We then examined additional mutations within the VP1 gene associated with reversion to virulence. Of three known virulence attenuating substitutions in the OPV-1 VP1 gene, 16% (8/49) of samples had a A2749G (Sabin to virulent wildtype) mutation, including 4 NHW vaccinees and 2 household contacts. The mutation first appeared 14 days following vaccination in a vaccinated child and contact in one house and in another vaccinated child independently and rose in frequency, although there were limited OPV-1 samples available 4+ weeks after vaccination. It was observed in stool up to 52 days after the vaccination campaign. Three samples with the A2749G mutation, including two NHW vaccinees and one household member, also had evidence of fixation of the reversion mutation in the 5’ UTR (reversion proportion of 100%).

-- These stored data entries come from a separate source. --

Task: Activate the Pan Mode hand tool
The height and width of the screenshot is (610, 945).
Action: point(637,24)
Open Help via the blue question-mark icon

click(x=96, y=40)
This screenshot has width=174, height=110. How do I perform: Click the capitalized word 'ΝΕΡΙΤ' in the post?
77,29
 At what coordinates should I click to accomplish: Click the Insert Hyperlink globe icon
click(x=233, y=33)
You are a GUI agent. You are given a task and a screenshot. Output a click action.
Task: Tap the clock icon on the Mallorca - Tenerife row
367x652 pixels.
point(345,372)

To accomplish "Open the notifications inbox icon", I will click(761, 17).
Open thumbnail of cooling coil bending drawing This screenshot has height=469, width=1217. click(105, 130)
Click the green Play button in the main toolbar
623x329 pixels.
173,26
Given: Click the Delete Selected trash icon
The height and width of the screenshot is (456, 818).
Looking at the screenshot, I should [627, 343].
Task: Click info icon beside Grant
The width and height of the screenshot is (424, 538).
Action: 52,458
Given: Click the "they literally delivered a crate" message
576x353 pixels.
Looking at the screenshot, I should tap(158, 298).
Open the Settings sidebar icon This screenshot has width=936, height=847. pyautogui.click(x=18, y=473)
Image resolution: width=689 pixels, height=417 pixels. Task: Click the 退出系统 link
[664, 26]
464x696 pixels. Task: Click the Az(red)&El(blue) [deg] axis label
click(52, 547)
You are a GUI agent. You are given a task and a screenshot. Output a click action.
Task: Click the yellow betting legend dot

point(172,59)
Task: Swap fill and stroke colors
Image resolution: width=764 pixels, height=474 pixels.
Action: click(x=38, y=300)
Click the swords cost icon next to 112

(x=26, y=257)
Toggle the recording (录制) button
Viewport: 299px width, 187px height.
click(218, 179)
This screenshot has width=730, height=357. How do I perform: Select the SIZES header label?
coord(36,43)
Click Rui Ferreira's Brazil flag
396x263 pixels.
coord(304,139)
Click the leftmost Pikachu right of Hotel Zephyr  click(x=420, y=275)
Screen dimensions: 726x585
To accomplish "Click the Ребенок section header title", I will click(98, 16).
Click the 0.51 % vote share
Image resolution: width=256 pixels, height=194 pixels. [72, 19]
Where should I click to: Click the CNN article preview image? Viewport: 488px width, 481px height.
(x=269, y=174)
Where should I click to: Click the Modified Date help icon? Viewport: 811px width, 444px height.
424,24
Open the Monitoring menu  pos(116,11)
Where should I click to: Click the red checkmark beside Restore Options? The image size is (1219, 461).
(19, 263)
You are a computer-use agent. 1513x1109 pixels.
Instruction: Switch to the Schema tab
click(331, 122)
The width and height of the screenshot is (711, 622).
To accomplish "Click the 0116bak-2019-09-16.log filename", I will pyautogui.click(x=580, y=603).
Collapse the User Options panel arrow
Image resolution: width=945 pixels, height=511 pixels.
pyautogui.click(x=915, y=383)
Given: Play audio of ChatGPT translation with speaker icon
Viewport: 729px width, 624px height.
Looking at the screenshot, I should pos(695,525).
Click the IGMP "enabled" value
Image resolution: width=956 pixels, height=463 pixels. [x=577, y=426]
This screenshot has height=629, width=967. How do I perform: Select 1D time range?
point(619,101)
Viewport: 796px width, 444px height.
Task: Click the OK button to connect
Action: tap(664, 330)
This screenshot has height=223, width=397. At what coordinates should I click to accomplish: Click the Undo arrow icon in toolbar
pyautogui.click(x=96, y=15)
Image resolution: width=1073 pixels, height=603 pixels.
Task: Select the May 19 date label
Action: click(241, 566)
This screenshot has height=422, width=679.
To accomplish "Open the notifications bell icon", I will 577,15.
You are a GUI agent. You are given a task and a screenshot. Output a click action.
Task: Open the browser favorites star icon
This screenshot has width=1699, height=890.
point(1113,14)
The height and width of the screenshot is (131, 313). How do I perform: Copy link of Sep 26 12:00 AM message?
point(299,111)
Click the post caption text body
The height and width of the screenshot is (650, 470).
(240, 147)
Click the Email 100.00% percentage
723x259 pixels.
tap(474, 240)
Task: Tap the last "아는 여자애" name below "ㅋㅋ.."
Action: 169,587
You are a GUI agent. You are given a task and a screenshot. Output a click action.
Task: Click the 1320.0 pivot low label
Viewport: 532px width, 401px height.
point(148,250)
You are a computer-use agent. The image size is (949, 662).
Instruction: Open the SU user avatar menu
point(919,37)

A single sample shed by a vaccinated child harbored a A2795G substitution, and no U2879C attenuating mutations occurred (Fig. 6).
For each serotype, points indicate the revertant proportion, the proportion of samples with a mutation at a key attenuating position in OPV in the weeks following vaccination. Bars indicate the total number of sequences available for that sampling week. Each serotype has unique attenuating sites.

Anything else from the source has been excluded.